Diffuse intrinsic pontine glioma (
DIPG) is a high-grade
glioma that originates in the pons and is seen exclusively in children. Despite numerous efforts to improve treatment,
DIPG remains incurable with 90% of children dying within 2 y of diagnosis, making it one of the leading causes of death in children with
brain tumors. With the advent of new genomic tools, the genetic landscape of
DIPG is slowly being unraveled. The most common genetic alterations include a K27M mutation in H3.3 or H3.1, which are found in up to 78% of DIPGs, whereas p53 mutations are found in up to 77%. Other recently discovered alterations include amplification of components of the
receptor tyrosine kinase/Ras/
phosphatidylinositol 3-kinase signaling pathway, particularly
platelet-derived growth factor receptor A. Recapitulating such alterations, genetically engineered
DIPG preclinical models have been developed, and
DIPG xenograft models have also been established.

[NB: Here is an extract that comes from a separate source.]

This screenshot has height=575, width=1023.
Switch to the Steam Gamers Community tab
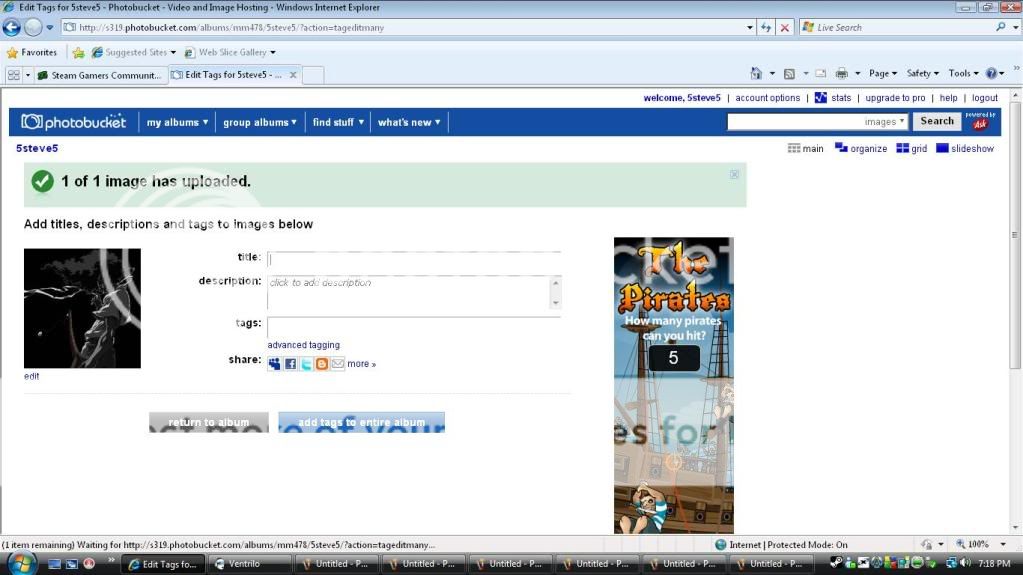[x=98, y=75]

Both models have strengths and weaknesses but can help with the prioritization of novel agents for clinical trials for children with
DIPG. As we move forward, it is important that we continue to study the complex and unique biology of
DIPG and develop improved preclinical models to increase our understanding of
DIPG pathogenesis, allowing translation into successful
therapies in the not too distant future.